▸ Work order: Reproduce each entry exactly, so that everything except the pictures is carried over.

[[ Data extracts, beginning ]]

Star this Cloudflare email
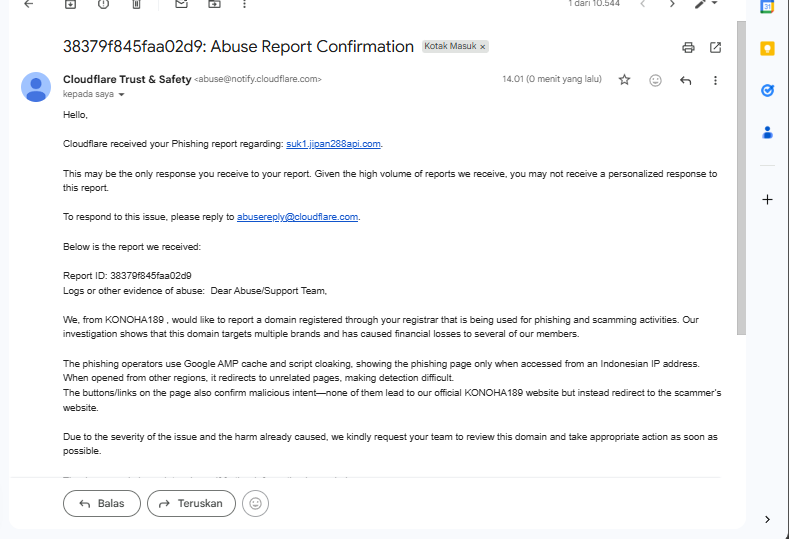This screenshot has width=789, height=539. [625, 80]
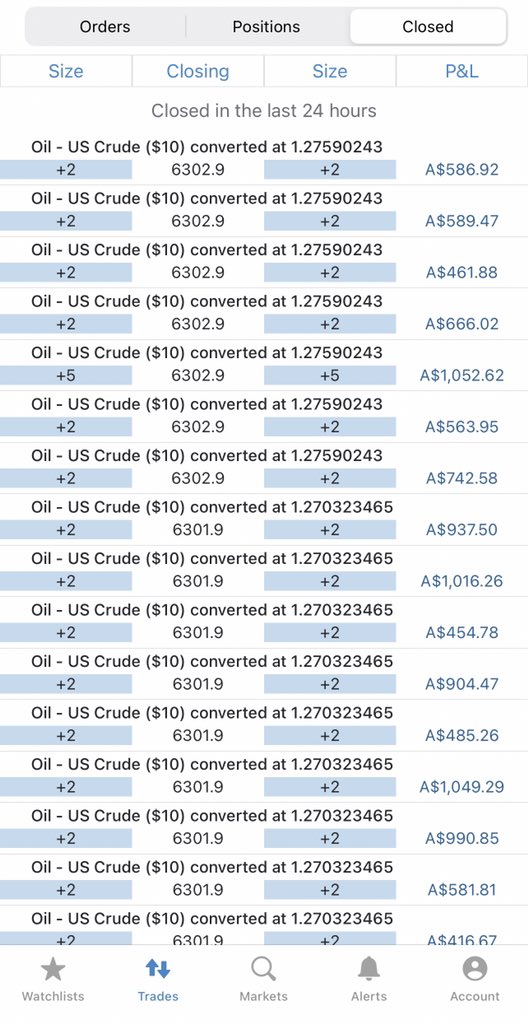Switch to the Positions tab
Screen dimensions: 528x1024
pos(267,27)
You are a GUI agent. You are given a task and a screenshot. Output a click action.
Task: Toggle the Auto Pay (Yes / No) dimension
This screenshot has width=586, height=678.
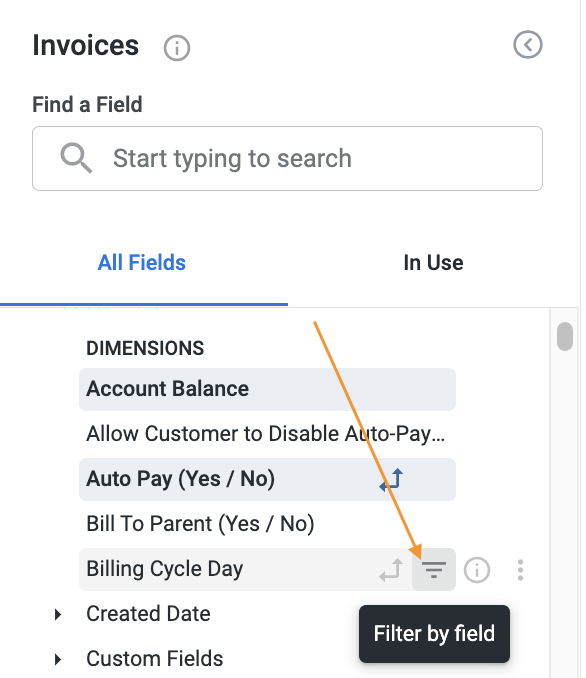(267, 479)
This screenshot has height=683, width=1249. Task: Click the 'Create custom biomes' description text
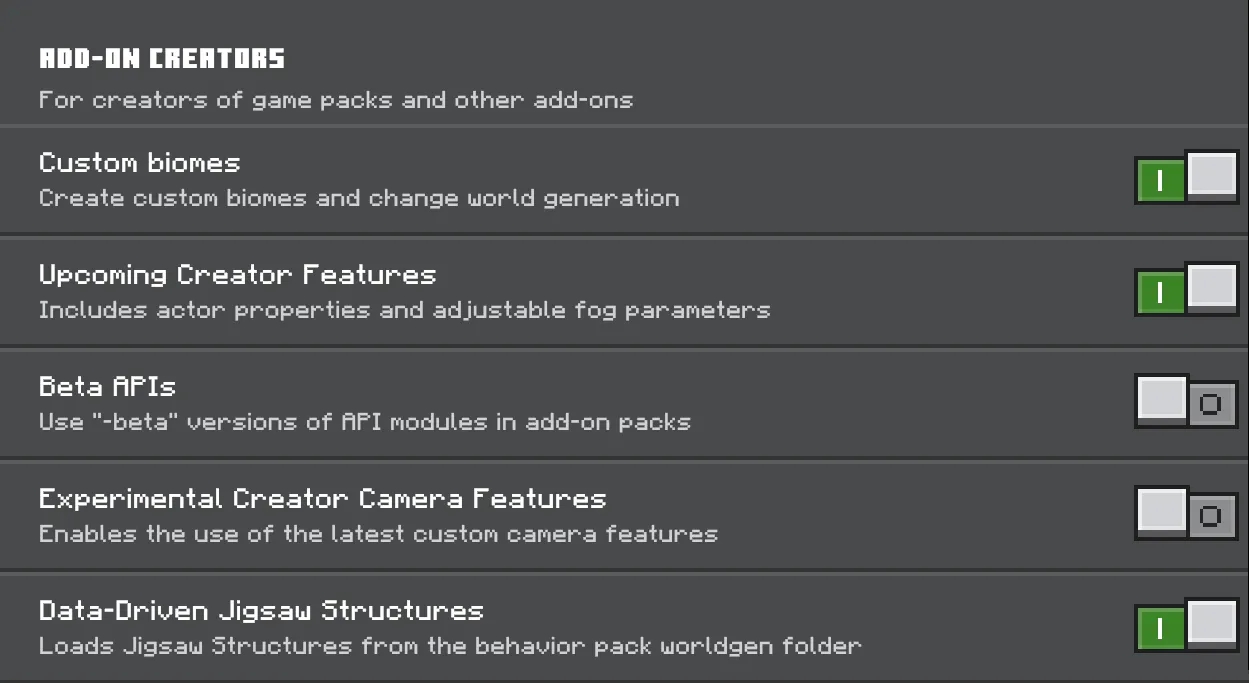[359, 198]
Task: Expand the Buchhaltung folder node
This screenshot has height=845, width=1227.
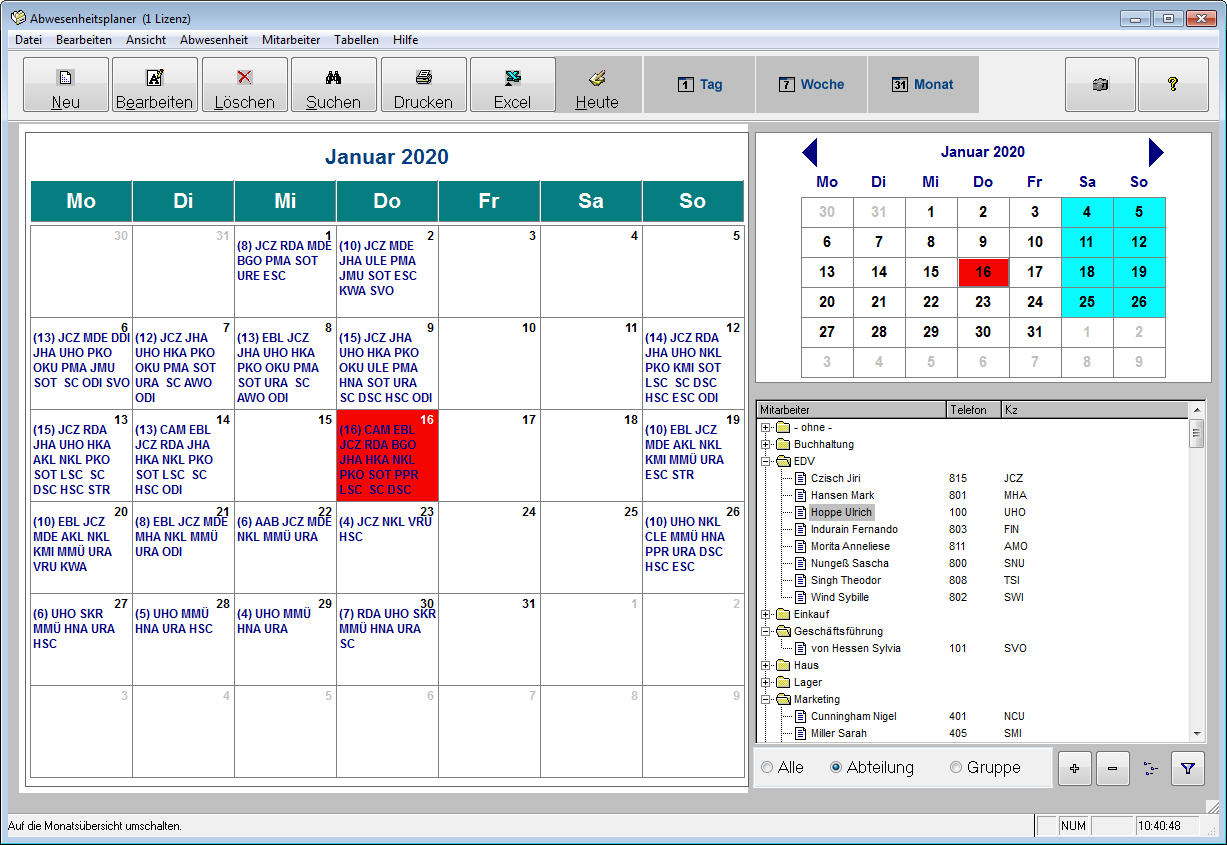Action: (x=766, y=444)
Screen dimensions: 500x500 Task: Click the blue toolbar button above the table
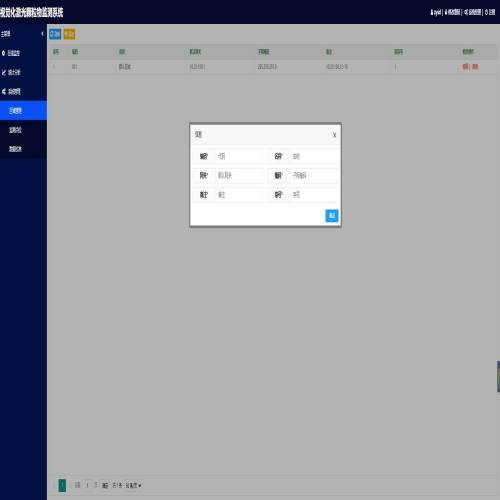[55, 34]
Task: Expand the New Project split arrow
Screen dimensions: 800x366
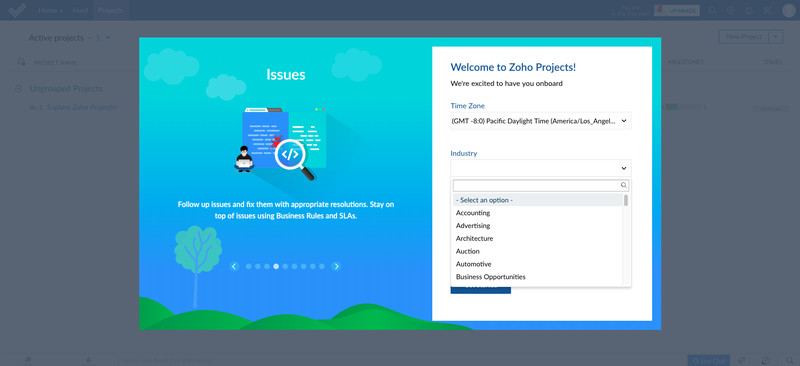Action: click(776, 37)

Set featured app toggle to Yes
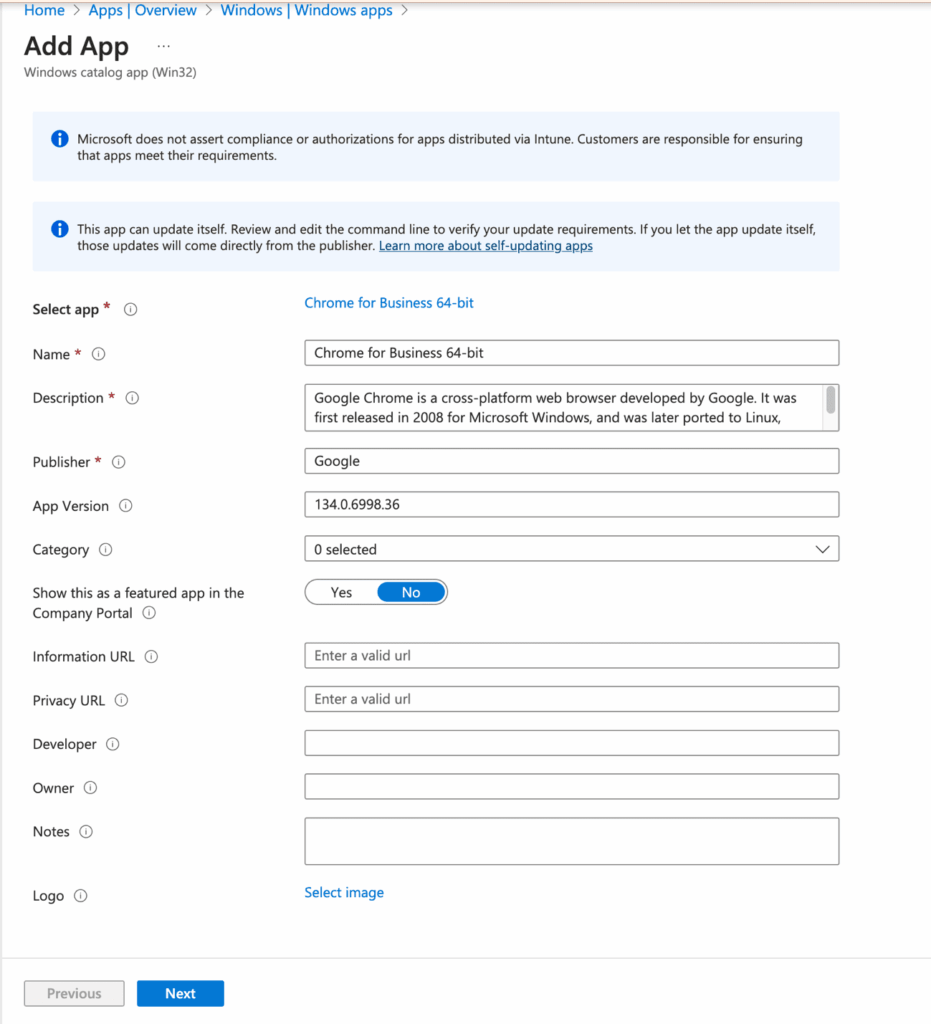(342, 593)
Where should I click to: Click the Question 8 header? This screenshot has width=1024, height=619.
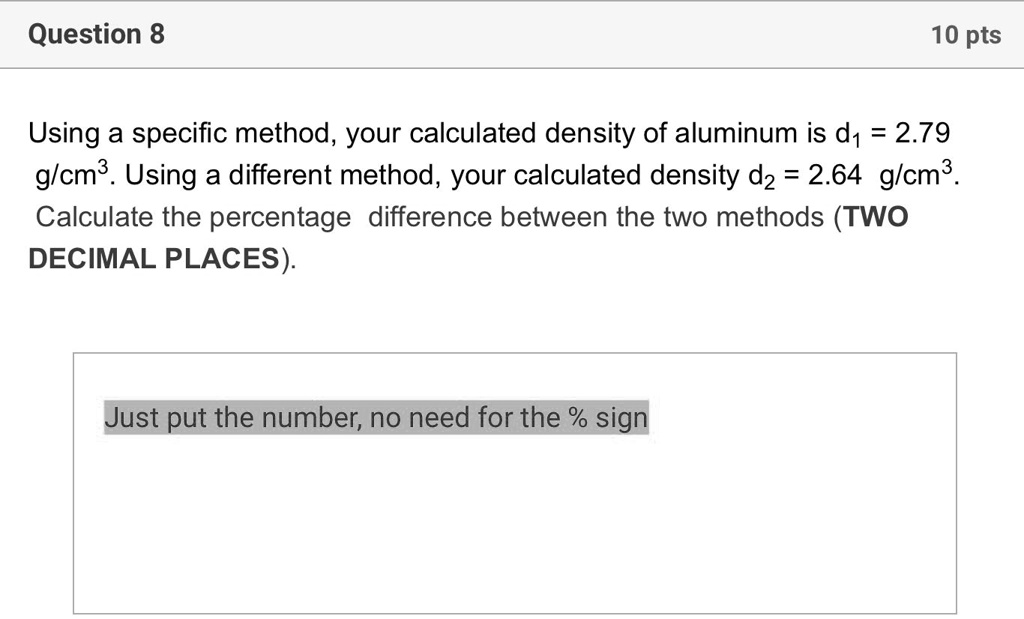point(95,33)
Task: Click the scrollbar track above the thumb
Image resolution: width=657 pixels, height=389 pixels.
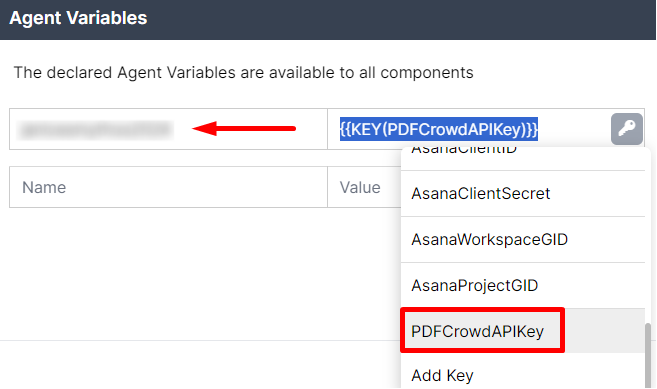Action: pos(648,235)
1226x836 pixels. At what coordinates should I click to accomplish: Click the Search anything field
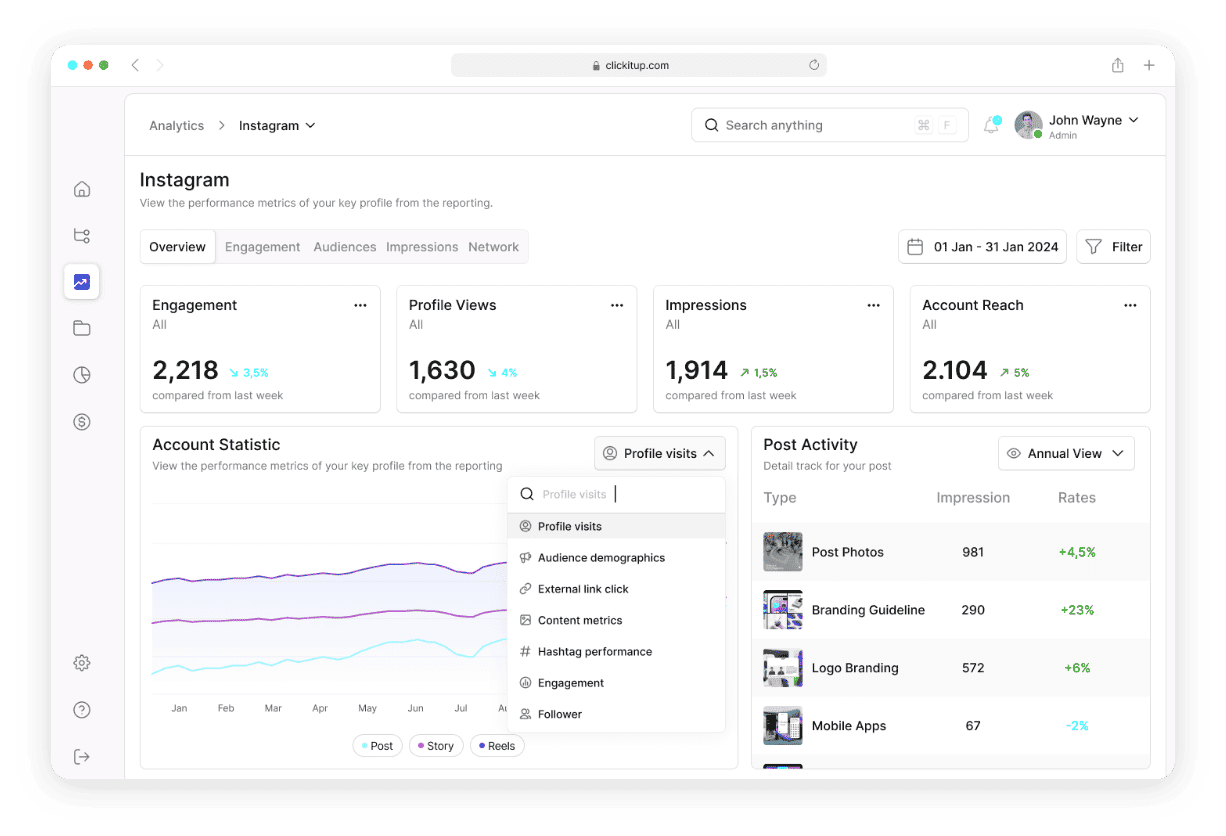[815, 125]
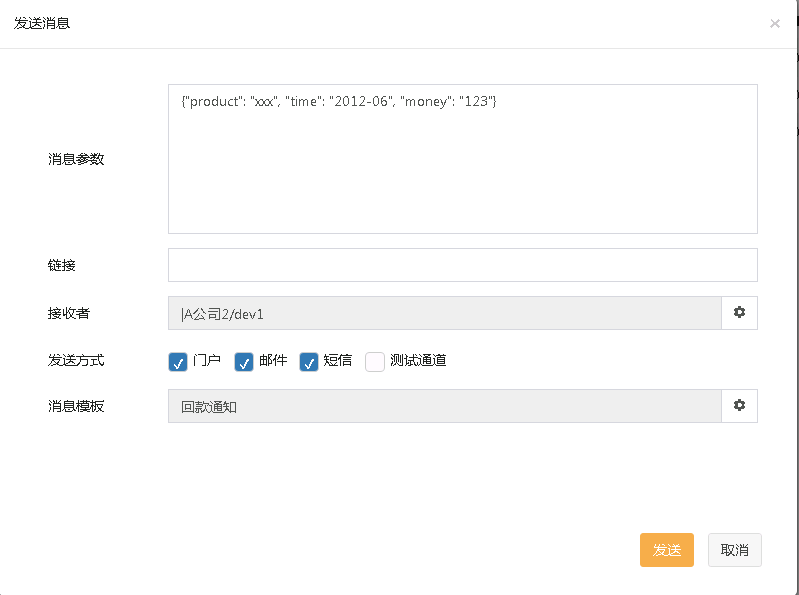This screenshot has width=799, height=595.
Task: Click the 发送方式 field label
Action: (x=76, y=360)
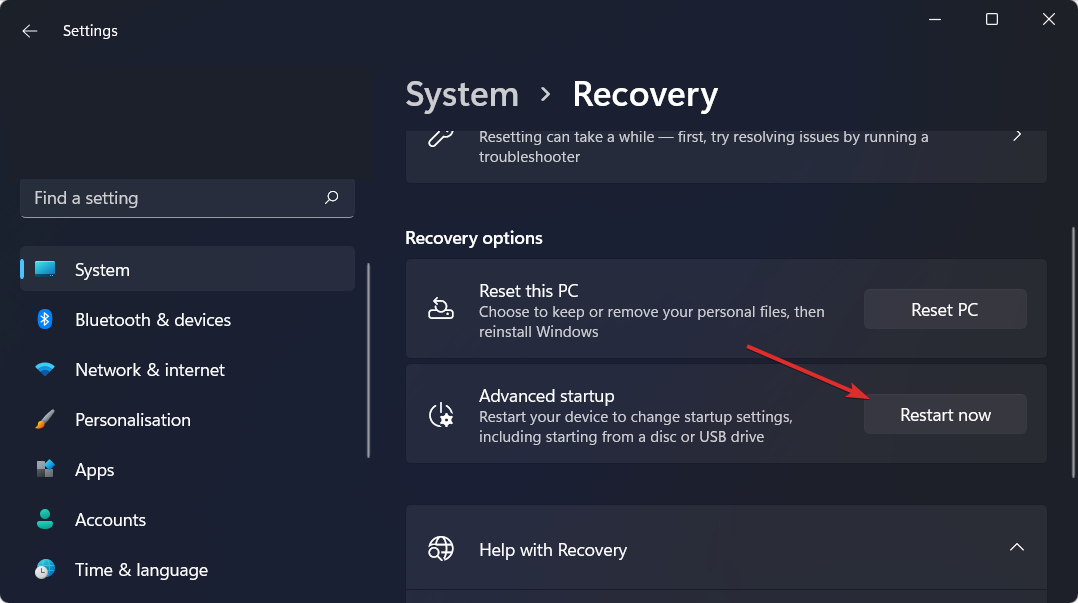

[[ Data extracts, end ]]

▸ Answer area:
Star this Cloudflare email
This screenshot has width=789, height=539. [625, 80]
Switch to the Positions tab
Screen dimensions: 528x1024
pos(267,27)
You are a GUI agent. You are given a task and a screenshot. Output a click action.
Task: Toggle the Auto Pay (Yes / No) dimension
This screenshot has width=586, height=678.
(267, 479)
This screenshot has height=683, width=1249. Task: Click the 'Create custom biomes' description text
[359, 198]
Task: Expand the Buchhaltung folder node
This screenshot has height=845, width=1227.
Action: (x=766, y=444)
Screen dimensions: 500x500 Task: Click the blue toolbar button above the table
[55, 34]
Task: Expand the New Project split arrow
Screen dimensions: 800x366
Action: click(776, 37)

Set featured app toggle to Yes
(342, 593)
Where should I click to: Click the Question 8 header? This screenshot has width=1024, height=619.
point(95,33)
Task: Click the scrollbar track above the thumb
Image resolution: width=657 pixels, height=389 pixels.
Action: pos(648,235)
1226x836 pixels. At what coordinates should I click to accomplish: Click the Search anything field
[815, 125]
This screenshot has width=799, height=595.
Task: Click the 发送方式 field label
Action: (x=76, y=360)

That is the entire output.